Starman #54: ‘A Rich Man’s Folly’: What Dreams May Come

Two men of very different destinies. Artist Craig Hamilton makes a compelling visual statement about writer James Robinson’s project of an art deco city in comics evolving from the lives of great men.

For writer James Robinson, the dream of an art deco comics has been a long, slow project. By issue 54 of Starman it had taken nearly five years. Winding its way through a passing exchange between characters, and on to being visualized by the series’ regular artists, Starman’s home of Opal eventually became as much a character as any other. But it is with issue 54, and with guest illustrator Hamilton, that the art deco theme finally transcends the visualization of Opal and influences the medium of comics itself. Ironically, issue 54 is set in the nineteenth century, long before the art deco movement properly took hold.

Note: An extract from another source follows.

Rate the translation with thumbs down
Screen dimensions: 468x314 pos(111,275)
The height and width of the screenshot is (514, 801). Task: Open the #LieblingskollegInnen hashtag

Hamilton depicts two men whose contribution to Opal live on for longer than a century. In doing so he opposes their individual characters, but also the fabric of the city’s life.

To the left is legendary blood-and-guts lawman, Sheriff Brian Savage, the Scalphunter. To the right stands Herman Moll reclusive (and by the close of the twentieth century, little-remembered) visionary, the fictive inventor of the first spaceship. Contrasted as looking down on their achievements, both remain unaware of the full impact they will have on the future of Opal.

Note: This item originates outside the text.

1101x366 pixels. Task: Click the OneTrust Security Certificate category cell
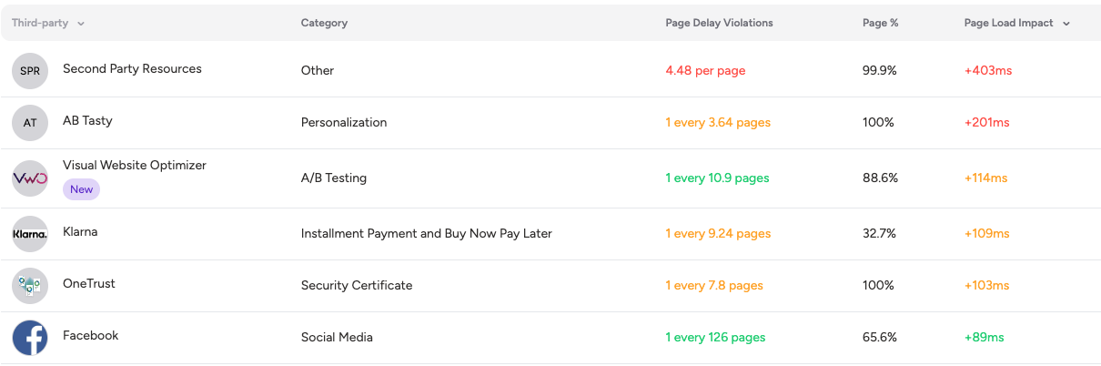point(357,286)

The vibrancy and warmth of the palette used to depict Savage in the Chinese parlor differs sharply from the cold, clinical hues of Moll’s hangar. Yet for all its warmth, Savage’s world will require of Opal defenders prepared to spill blood. While for all the apparent cold of Moll’s panel, it is his work that will nurture the dreams of Ted Knight, the first Starman and provide Jack Knight a means to the stars.